Se le atribuye a Aristóteles la máxima que “la política es el arte de lo posible” y si bien este camino puede ser frustrante, ya que lo posible no necesariamente es lo deseable, no podría descartarse que lo deseable pueda convertirse en posible, y eso implica que además de ser el arte de lo posible, es la capacidad de convencer para hacer posible lo deseable. Esto, que suena como un juego de palabras, tiene un profundo sentido en el avance de las nuevas ideas y las transformaciones en las democracias.

En las sociedades existe una natural resistencia al cambio, ya que todo cambio genera incertidumbre y zozobra, y la gente se siente tranquila con el statu quo, salvo que ese estadio se haya convertido en un infierno para la gran mayoría, lo que provoca el levantamiento y los movimientos revolucionarios. Eso ha sucedido tanto en la antesala de la revolución francesa como en la revolución bolchevique, y en ambos casos con resultados poco halagüeños, ya que condujeron a situaciones contrarias a las deseadas, ya que mientras en el primer caso el hastío con la monarquía resultó en el surgimiento de un emperador que sacrificó millones de vidas en su afán imperial, en el segundo la decadencia de los zares desembocó en la atroz dictadura estalinista. Ni que hablar de las revoluciones latinoamericanas, tanto en el caso de muchas de las gestas independentistas que resultaron en un cambio del opresor hispánico por déspotas criollos, como en las más recientes en Cuba, Nicaragua y Venezuela que en aras de la lucha contra la pobreza y el imperialismo han sumidos sus pueblos en la miseria y la opresión.

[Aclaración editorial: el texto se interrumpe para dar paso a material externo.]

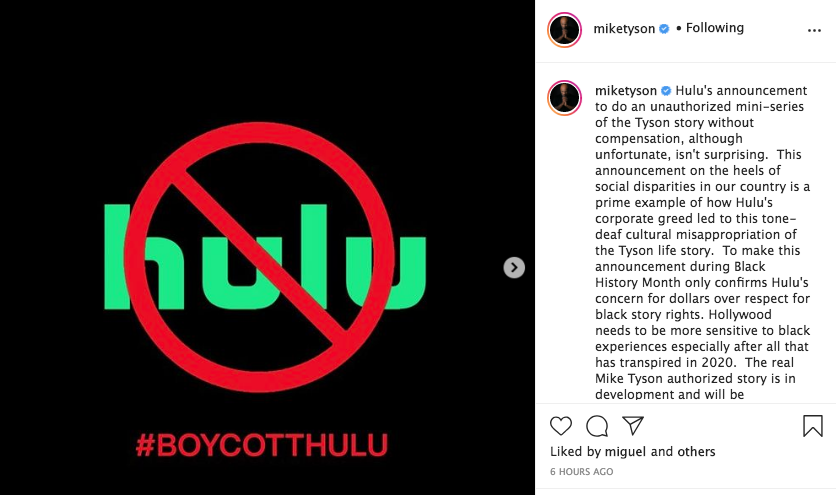
Task: Click the crossed-out hulu logo image
Action: tap(265, 257)
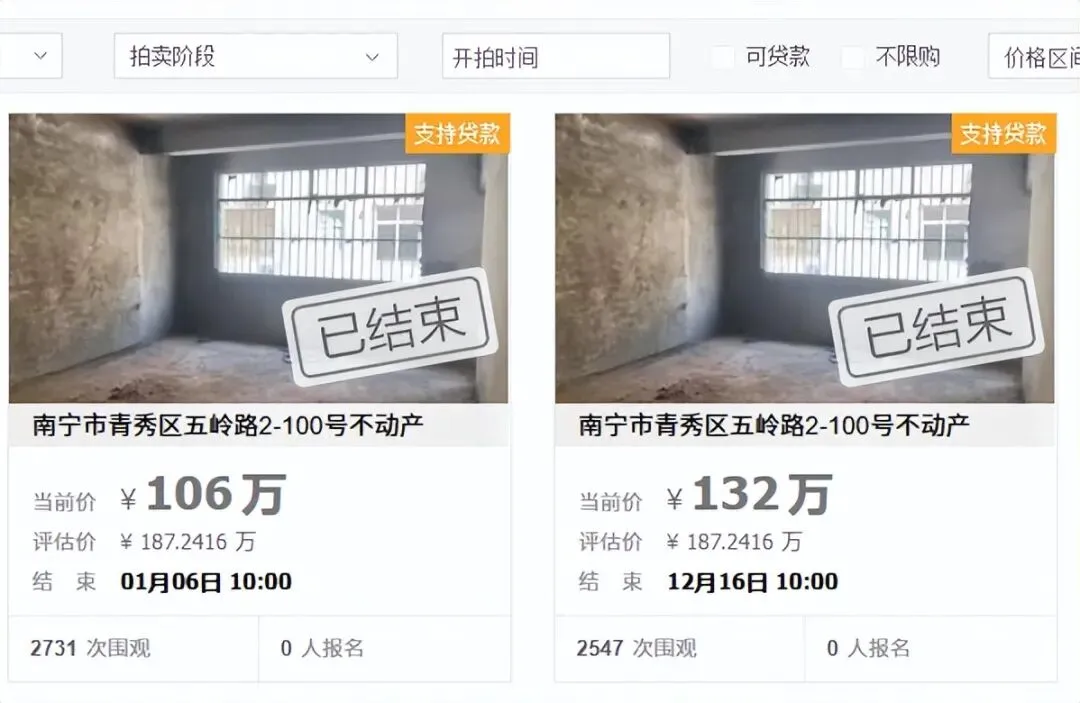Click the 开拍时间 input field
The height and width of the screenshot is (703, 1080).
[x=556, y=56]
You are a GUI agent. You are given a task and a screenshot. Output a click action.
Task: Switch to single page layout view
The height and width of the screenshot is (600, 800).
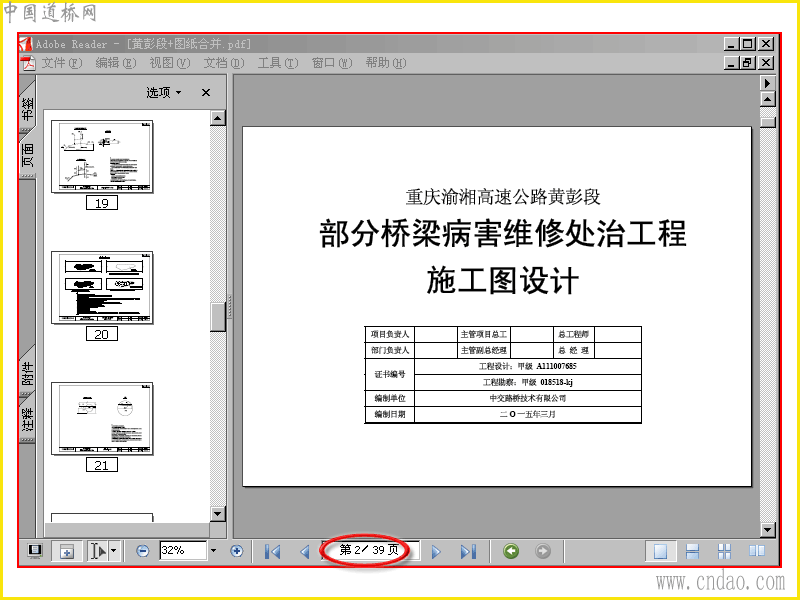click(x=660, y=551)
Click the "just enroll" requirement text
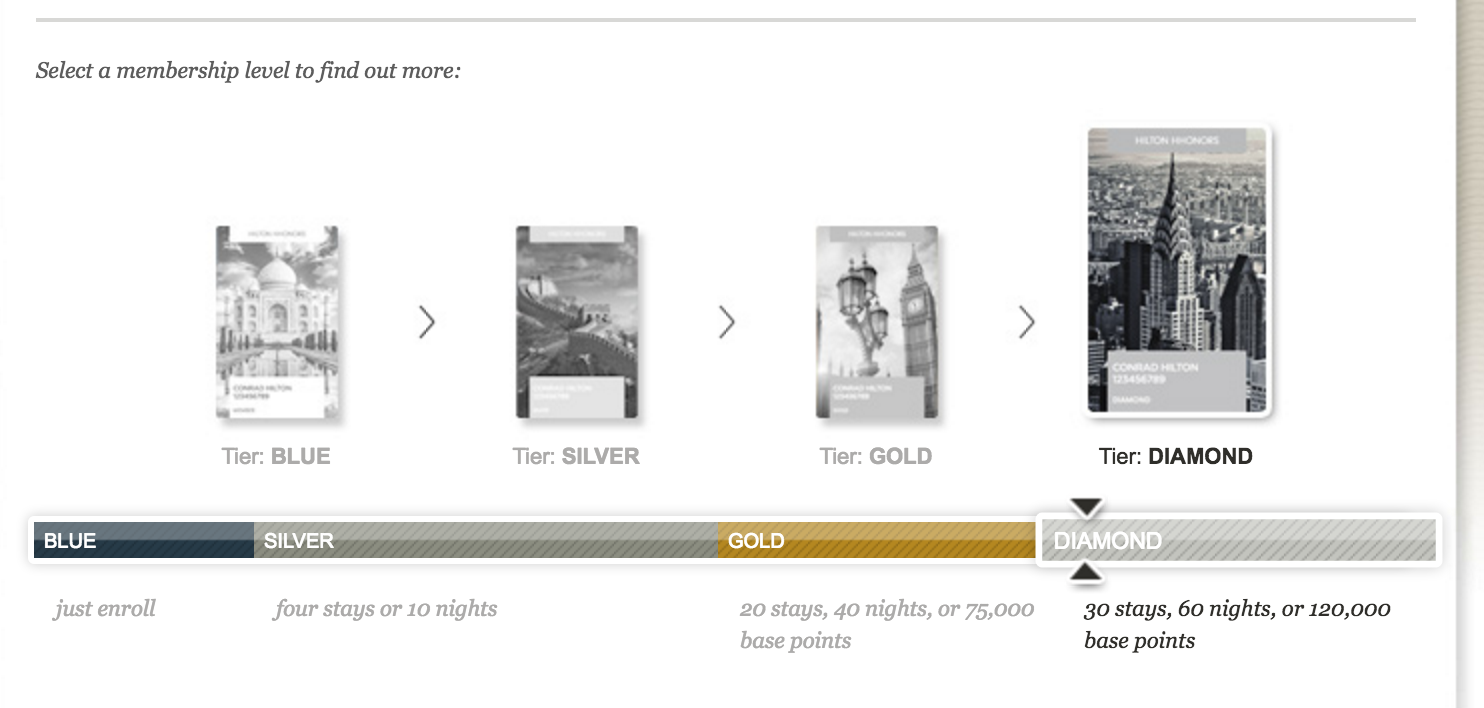 (105, 608)
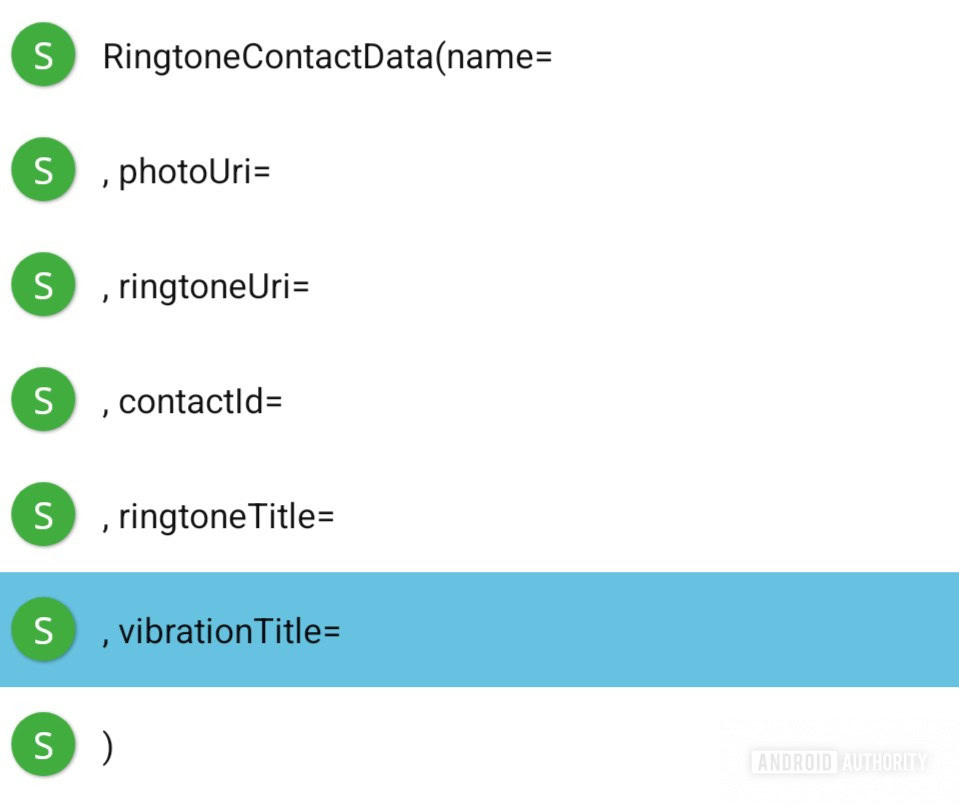Tap the highlighted ", vibrationTitle=" text

pos(221,631)
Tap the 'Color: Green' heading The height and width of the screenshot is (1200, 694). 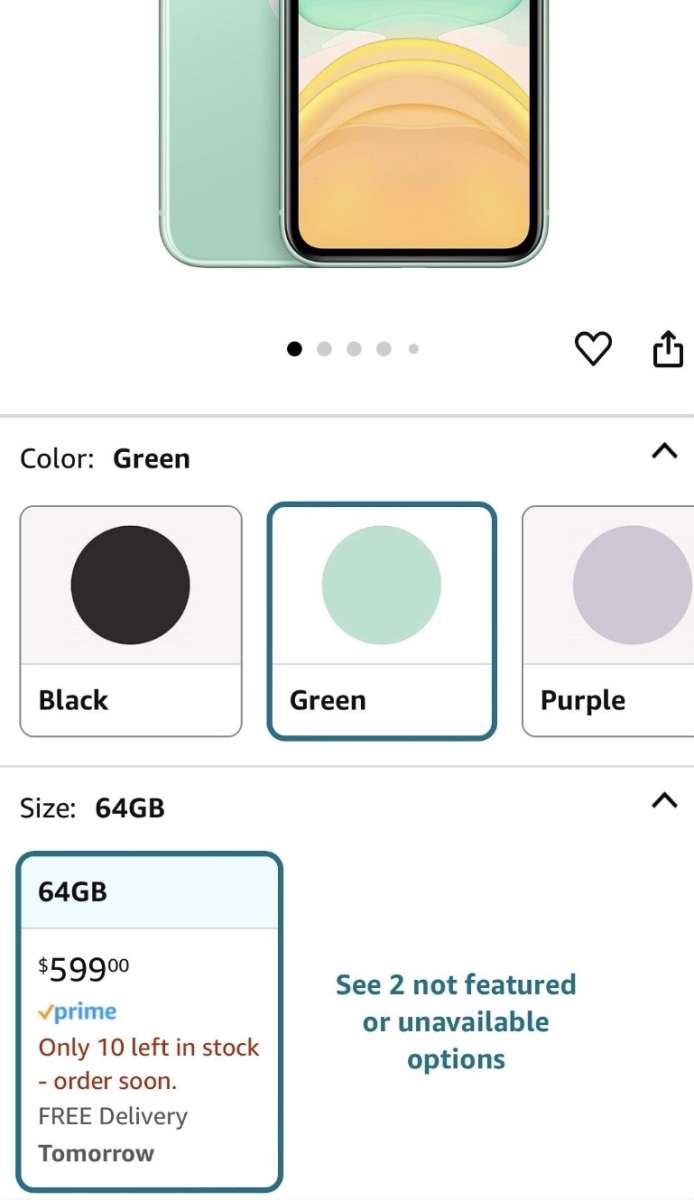click(x=105, y=459)
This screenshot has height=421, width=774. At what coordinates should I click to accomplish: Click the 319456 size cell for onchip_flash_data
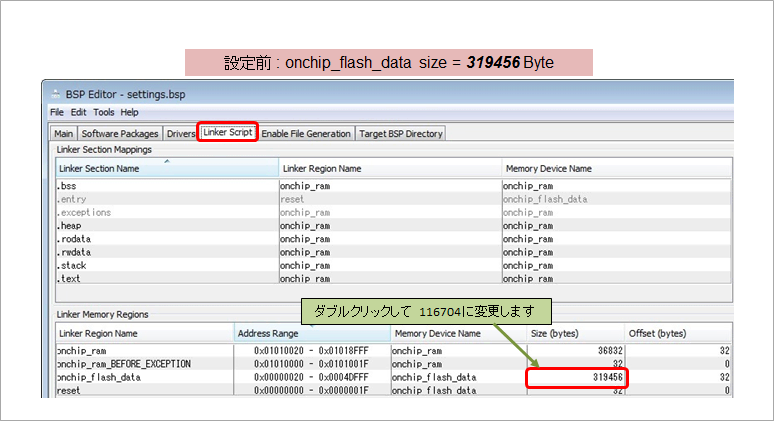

La pregunta que surge es por qué esos movimientos, justificables y legítimos en sus orígenes se convierten en monstruos y demonios de peor especie que aquellos que pretendían exorcizar. Porque una causa noble se convierte en una tiranía y solo en pocos casos hacen tránsito a sociedades mas justas y democráticas y pienso que la razón se encuentra en la misma naturaleza ideologizada de esos procesos en los cuales su misión es ante todo vencer. Vencer al establecimiento, vencer al antiguo régimen e imponer la nueva historia, aquella que en virtud del desespero popular se impone como única legítima, borrando todo vestigio de lo que les antecedió. No hay dudas de que en las sociedades se requiere vencer, pero lo que hay que vencer se mueve fuera del espectro de la política y se sucede en el campo de la delincuencia.

Es entonces la resistencia al cambio en situaciones extremas la que lleva a estos excesos, pero contrasta con ese camino aquel que toman las sociedades modernas y democráticas en las cuales el cambio se da gradual y es posible en el ejercicio de la política con P mayúscula, en los cuales no caben las obstinaciones ideológicas ni las expresiones autoritarias tan frecuente en aquellos líderes, que como los reyes que se creían ungidos por Dios y que su palabra era divina, se sienten ungidos por un pueblo y con un mandato que hace que la suya sea la única verdad posible.

Mucho de eso sucede en el vecindario y algo de eso sucede en nuestra patria. Cuando se quiere vencer por cualquier medio artimaña a quien no comulga con la verdad sagrada del jefe de Estado, se pone en riesgo la democracia y resulta traumático, más existiendo el camino alterno de convencer y dejarse convencer. Convencer al adversario de la necesidad del cambio y dejarse convencer de hasta dónde este cambio no necesariamente logra su objetivo.